翌日は、巨大なロケット花火を何発も打ち上げて、村中総出で、盛り上がる奇祭に参加。狭い日本でも様々な場所がありますね。
「板皿子坂」 港区三田四丁目界隈
板皿子坂です。京急泉岳寺駅を降りるとそこには坂道があります。一見なんの変哲もない坂道ですが、歴史的背景がしっかりとある坂道になります。泉岳寺駅の名称はそのままで、駅を降りるとそこには泉岳寺があります。泉岳寺は有名な忠臣蔵47人の墓所がある寺院になります。ここは赤穂藩浅野家の菩提寺になり、吉良邸討ち入りの後、大石内蔵助率いる47人は、この場所で無き主に目的を果たしたと告げました。寺院内には、その遺跡を多く残しています。

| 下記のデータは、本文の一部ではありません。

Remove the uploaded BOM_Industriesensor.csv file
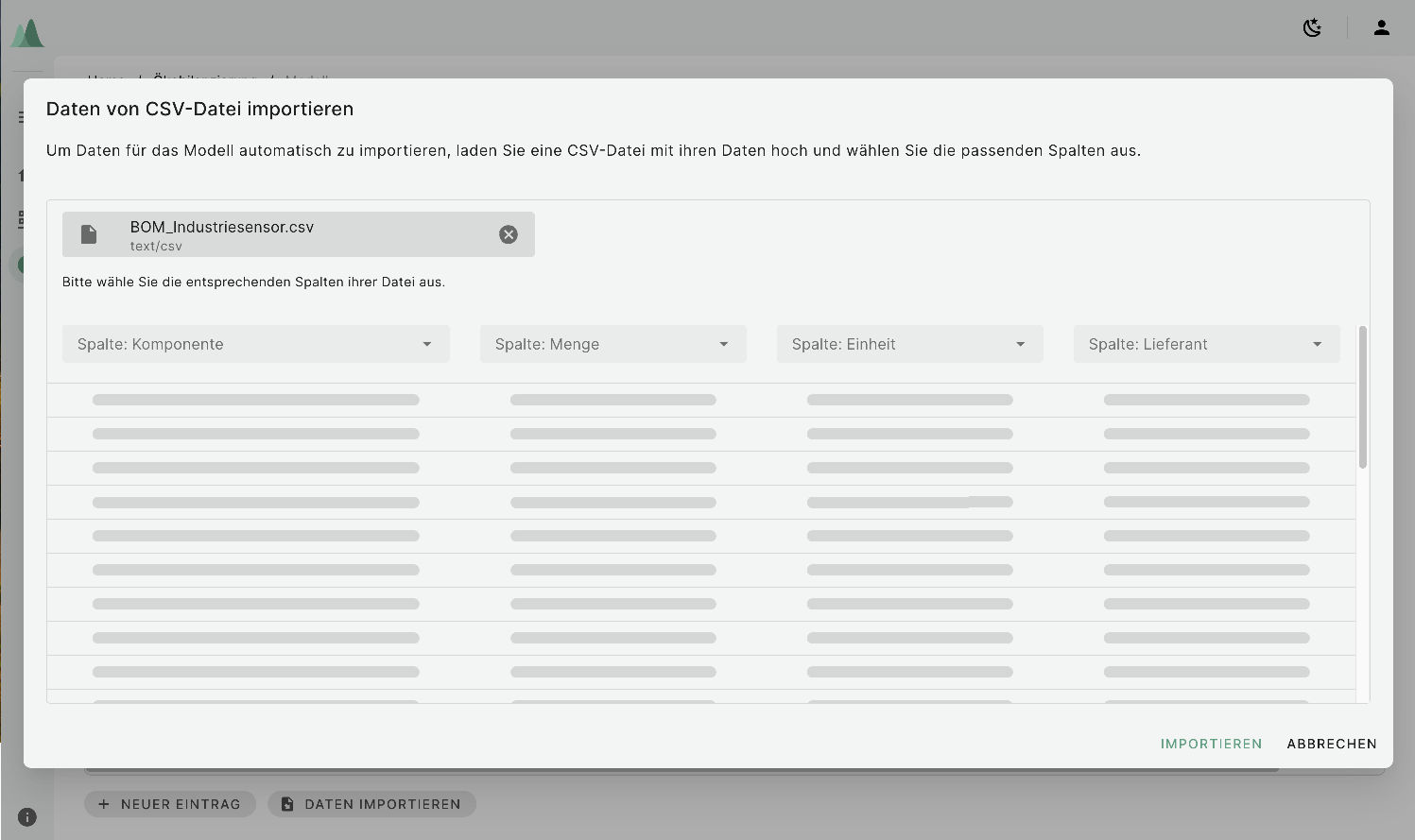Image resolution: width=1415 pixels, height=840 pixels. click(x=509, y=234)
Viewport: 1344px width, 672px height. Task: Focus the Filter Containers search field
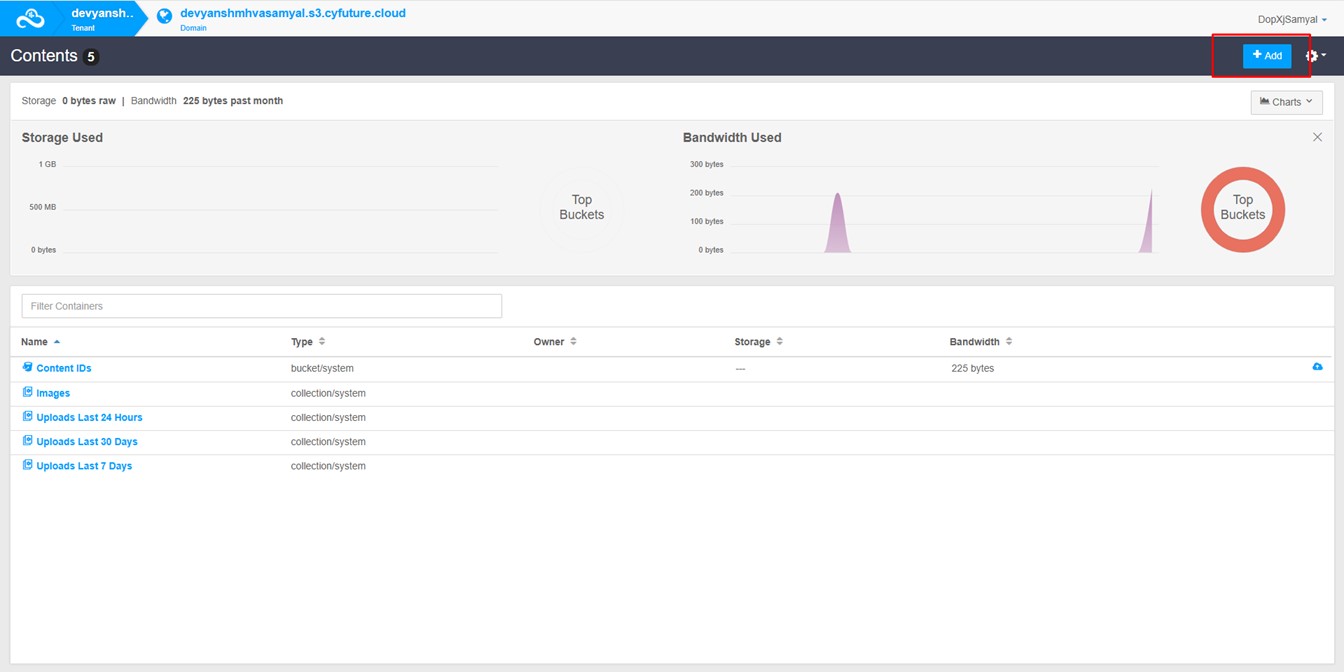[261, 306]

さて坂道の話に戻りますと、ほどよく湾曲した具合が絶妙です。江戸時代は、この坂上から東京(江戸)湾がはっきりと見えたことでしょう。東海道を旅して品川宿を越えて、やっと江戸に着いたるや、その景観を見て安堵の想いと長かった旅路を実感したと思います。坂上には当時、肥後熊本藩細川家のお屋敷がありました。今は高級マンションとなっていますが、所々に細川邸だったことを記す箇所があります。細川邸では赤穂藩士数名が保護され、最後はこの屋敷内で切腹を遂げました、今でもその切腹場所はマンションの合間にしっかりと保存されています。怖いという印象はなくどこか清閑な場所です。
板皿子坂界隈は港区とは思えないようなレトロな場所やミステリアスな場所が多くあります。近くには幽霊坂といった坂道もあり、どこか鬱蒼としていて道の両脇には墓所といった、夜になるとちょっと駆け足になってしまう坂道があります。
さてこの坂道にオススメな1足はこちらです。
〈ASICS Tiger〉 『GEL-LYTE V』 ¥16,200 (税込み)
1993年に発売された軽量ランニングシューズで、ベロとアッパーが一体化されたモノソック構造が特徴的な『GEL-LYTE V』。こちらはゴアテックス加工がされた一足。そもそもGELシリーズはビギナー向けであり、1kmを5〜6分のジョギングを楽しむといったスニーカーだったと思いますが、リブランド後は、ファッショナブルに見えてしまうことから時代の流れや認識の変化とはモノの価値観を変えていきますね。
スニーカーを履いて坂道を巡ろう。